# 75 gallon tank.....please help



## mkhall (May 12, 2011)

At the moment, I have 4 m. auratus (Lake Malawi mbnuba and highly aggressive) 1 algae eater, 1 lace cat, and 1 jewel. The jewel is not with the others at the moment, but I'd like to put them all in the 75 gal. tank. I want to know what everyone thinks about mixing a jewel with m. auratus, please. And I would also like to know what else you would put in this tank. I like larger fish and really like JD's, but don't know about them as community fish. Lots of activity and bright colors is really what I'm after. I'm new to cichlids and want this tank to work very smoothly. All ideas are very much appreciated. 
Thank you!
OOh! Suggested filtration systems are VERY much appreciated. I really don't know what I'm doing when it comes to that. I read about so many different ones, that I really just need some good suggestions.
Thanks again!! I'm really excited!!
 :fish: :thumb:


----------



## samaki (Oct 25, 2002)

Hi Mbunas live in hard water, jewel in neutral to soft water, they can't live togethjer if yu respect which water parameters they required. It depends on what type" of comunity tank yu want to have. A west riverrine tank with jewels, kribs and barbs and synos. Or a malawi tank, with mbunas? yu'll have to make a choice. 
xris


----------



## mkhall (May 12, 2011)

Ok, so my mbunas stay in their own tank. And jewels can tolerate neutral or soft water? So fish around the same size who can tolerate the same water would be my choices?


----------



## samaki (Oct 25, 2002)

HI Yes absolutly  
xris


----------



## AngelHurford (May 2, 2011)

iv got two jewels now n i just added my m/f victorian in with them n they are all doing fine togeather at first my male jewel was a little aggresive but he is that way with any fish.
hes got problems... :lol:


----------



## samaki (Oct 25, 2002)

Hi I would not recommand to keep neutral water fishes with hard waters species, If yu want a true comunity tank, then yu have to keep species that live in the same aeras or waters parameters. Jewels live in west Africa, vics in East Africa and they never share the same habitat nor lake.
xris  
it(s not because some committed errors that all should do the same :lol:


----------
****
**Given instruction 1**
Do these statements agree with the aquarium forum thread? Answer yes or no for each and quote the deciding words. (a) mkhall currently keeps the jewel together with the m. auratus. (b) samaki says mbunas live in hard water. (c) AngelHurford's male jewel was a little aggressive at first.
**Given instruction 2**
Can you update everything in the entries from the start down through the line containing "(x=485, y=1131)" by replacing "screenshot" with "screen capture" and leaving all else unchanged?

[Element and text location data]
****
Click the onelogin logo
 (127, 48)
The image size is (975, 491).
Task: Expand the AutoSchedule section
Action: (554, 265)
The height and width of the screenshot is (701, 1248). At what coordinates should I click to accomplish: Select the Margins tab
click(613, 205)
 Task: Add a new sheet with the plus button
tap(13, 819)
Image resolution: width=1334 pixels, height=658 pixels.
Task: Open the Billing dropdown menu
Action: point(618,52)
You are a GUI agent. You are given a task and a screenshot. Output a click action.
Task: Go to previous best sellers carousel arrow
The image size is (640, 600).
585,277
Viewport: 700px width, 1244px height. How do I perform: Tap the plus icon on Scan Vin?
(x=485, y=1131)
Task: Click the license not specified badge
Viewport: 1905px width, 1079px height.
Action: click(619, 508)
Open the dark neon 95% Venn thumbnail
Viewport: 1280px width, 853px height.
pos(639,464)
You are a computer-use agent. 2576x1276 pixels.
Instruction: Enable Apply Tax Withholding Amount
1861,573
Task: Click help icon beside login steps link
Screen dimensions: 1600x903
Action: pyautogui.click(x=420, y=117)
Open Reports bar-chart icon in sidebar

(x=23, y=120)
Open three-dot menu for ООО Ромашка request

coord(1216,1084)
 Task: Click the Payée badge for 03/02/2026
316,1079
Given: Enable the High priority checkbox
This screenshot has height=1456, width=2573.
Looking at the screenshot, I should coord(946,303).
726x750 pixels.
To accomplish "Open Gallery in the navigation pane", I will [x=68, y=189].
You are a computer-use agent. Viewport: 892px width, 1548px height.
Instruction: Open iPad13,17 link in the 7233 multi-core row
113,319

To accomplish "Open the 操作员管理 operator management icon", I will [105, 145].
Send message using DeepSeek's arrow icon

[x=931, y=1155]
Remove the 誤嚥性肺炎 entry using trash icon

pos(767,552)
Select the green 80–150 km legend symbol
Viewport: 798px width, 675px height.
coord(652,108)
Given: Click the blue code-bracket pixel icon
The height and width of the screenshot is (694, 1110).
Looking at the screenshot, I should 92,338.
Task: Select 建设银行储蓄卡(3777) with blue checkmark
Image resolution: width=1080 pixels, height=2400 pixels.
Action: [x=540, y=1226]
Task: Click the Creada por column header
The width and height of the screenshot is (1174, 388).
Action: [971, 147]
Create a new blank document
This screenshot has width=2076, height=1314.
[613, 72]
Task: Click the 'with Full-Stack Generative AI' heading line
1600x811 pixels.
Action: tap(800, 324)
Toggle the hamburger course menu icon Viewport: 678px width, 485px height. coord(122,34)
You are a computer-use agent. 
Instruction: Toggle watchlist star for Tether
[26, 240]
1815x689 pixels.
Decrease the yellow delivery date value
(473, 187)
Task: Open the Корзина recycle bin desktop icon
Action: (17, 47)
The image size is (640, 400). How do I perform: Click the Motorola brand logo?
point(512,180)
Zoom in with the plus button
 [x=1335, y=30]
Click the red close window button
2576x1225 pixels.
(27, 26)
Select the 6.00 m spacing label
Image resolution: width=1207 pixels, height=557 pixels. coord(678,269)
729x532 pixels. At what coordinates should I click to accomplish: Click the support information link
****
**Expected answer 1**
(a) No: "The jewel is not with the others at the moment"
(b) Yes: "Mbunas live in hard water"
(c) Yes: "at first my male jewel was a little aggresive"

**Expected answer 2**
Click the onelogin logo
 (127, 48)
The image size is (975, 491).
Task: Expand the AutoSchedule section
Action: (554, 265)
The height and width of the screen capture is (701, 1248). At what coordinates should I click to accomplish: Select the Margins tab
click(613, 205)
 Task: Add a new sheet with the plus button
tap(13, 819)
Image resolution: width=1334 pixels, height=658 pixels.
Task: Open the Billing dropdown menu
Action: point(618,52)
You are a GUI agent. You are given a task and a screen capture. Output a click action.
Task: Go to previous best sellers carousel arrow
The image size is (640, 600).
585,277
Viewport: 700px width, 1244px height. How do I perform: Tap the plus icon on Scan Vin?
(x=485, y=1131)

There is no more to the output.